Famiglia nel bosco, i legali dopo perizia sui genitori: “È andata bene”

“É andata bene” ha dichiarato all’agenzia LaPresse, al termine della perizia psicodiagnostica sui genitori, uno degli avvocati della famiglia nel bosco

“É andata bene, ma non posso entrare nel merito”: queste le parole dell’avvocato Danila Solinas (nella foto) che, con il collega Marco Femminella, rappresenta i genitori di Palmoli vissuti per lungo tempo isolati in un bosco con i tre figli, due gemelli di 6 anni e una bimba di 8.

Il riferimento dell’avvocato Solinas è alla valutazione psicodiagnostica su Nathan Trevallion e Catherine Birmingham, alla luce della sospensione della responsabilità genitoriale da parte del Tribunale dei minori.

Da ricordare che la vecchia termonologia “patria potestà” è stata sostituita dalla responsabilità genitoriale, il cambiamento normativo definitivo è entrato in vigore nel 2014. Il passaggio ha segnato il superamento del concetto di potere autoritario del padre (patria potestà) e della successiva “potestà genitoriale” (del 1975), ponendo al centro il benessere del minore, i suoi diritti e i doveri paritari di entrambi i genitori. La responsabilità genitoriale non è un potere sul figlio, ma un insieme di doveri (mantenere, educare, istruire, assistere moralmente) e diritti.
La responsabilità è esercitata di comune accordo da entrambi i genitori, anche se non sposati o separati.

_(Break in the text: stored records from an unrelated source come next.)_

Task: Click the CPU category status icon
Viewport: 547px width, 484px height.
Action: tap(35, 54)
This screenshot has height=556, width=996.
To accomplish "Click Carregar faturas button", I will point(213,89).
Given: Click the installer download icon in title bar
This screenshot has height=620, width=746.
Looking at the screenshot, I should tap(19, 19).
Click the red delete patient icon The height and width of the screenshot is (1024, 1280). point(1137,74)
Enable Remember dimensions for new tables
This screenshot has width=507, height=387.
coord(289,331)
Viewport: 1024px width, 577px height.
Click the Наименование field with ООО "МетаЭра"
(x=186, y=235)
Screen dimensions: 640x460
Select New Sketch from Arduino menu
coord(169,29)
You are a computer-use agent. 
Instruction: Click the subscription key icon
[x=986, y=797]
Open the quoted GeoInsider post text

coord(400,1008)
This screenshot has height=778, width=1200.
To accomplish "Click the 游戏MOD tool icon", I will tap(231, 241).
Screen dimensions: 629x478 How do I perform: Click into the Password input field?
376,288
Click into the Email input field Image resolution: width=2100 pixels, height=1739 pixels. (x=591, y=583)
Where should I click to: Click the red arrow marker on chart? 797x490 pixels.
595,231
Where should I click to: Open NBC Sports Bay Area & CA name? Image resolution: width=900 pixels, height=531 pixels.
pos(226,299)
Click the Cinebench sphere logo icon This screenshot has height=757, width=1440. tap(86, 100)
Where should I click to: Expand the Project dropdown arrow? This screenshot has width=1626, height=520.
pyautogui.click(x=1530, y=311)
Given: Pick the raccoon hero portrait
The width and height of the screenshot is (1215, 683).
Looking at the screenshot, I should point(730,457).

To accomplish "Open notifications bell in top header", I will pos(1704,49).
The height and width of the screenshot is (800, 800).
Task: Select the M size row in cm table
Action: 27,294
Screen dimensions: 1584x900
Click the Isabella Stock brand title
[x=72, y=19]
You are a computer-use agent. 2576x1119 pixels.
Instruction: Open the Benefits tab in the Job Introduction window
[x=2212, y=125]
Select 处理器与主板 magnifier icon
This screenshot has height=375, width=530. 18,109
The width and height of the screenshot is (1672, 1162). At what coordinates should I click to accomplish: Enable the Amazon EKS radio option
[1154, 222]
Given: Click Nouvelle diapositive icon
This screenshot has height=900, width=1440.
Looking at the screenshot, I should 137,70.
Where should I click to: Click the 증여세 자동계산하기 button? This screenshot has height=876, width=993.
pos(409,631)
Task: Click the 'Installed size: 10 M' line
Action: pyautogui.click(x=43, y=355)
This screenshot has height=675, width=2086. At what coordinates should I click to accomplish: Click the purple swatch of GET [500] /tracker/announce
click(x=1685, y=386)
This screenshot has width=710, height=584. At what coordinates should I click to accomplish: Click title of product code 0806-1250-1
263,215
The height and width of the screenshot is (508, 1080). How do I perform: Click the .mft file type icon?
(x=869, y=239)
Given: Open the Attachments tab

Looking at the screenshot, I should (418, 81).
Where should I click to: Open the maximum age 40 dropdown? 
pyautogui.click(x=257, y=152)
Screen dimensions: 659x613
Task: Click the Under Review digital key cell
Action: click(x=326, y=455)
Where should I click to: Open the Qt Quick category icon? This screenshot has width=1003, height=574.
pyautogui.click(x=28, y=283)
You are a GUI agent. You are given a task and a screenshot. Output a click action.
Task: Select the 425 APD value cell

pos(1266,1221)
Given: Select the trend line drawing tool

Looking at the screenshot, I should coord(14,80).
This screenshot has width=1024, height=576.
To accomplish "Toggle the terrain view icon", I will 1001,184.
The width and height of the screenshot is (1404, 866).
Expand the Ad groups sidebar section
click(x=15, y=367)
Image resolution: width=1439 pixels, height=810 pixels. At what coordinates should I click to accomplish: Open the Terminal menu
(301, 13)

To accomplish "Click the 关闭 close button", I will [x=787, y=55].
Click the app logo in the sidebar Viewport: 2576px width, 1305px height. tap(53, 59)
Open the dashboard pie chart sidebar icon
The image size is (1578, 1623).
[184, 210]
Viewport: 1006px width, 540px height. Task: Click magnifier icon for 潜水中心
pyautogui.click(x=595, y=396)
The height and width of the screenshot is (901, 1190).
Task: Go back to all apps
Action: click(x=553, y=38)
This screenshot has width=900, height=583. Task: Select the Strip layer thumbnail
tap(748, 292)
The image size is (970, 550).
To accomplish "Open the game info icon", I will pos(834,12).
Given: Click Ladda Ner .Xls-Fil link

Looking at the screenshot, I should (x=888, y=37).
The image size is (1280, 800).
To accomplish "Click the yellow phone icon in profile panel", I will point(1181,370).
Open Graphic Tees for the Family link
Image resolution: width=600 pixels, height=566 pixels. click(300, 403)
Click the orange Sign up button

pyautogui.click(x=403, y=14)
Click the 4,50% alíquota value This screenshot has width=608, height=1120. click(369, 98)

La perizia è stata svolta dalla consulente del Tribunale per i minori Simona Ceccoli. La psichiatra ha dovuto valutare le capacità genitoriali della coppia.

«Tutto bene per l’indagine sui genitori – ha spiegato Solinas – che è stata richiesta proprio per valutare se la madre 45enne australiana e il padre 51enne britannico siano in grado di svolgere il ruolo di genitori. L’esame per i minori sarà svolto il 6 e 7 marzo a Vasto».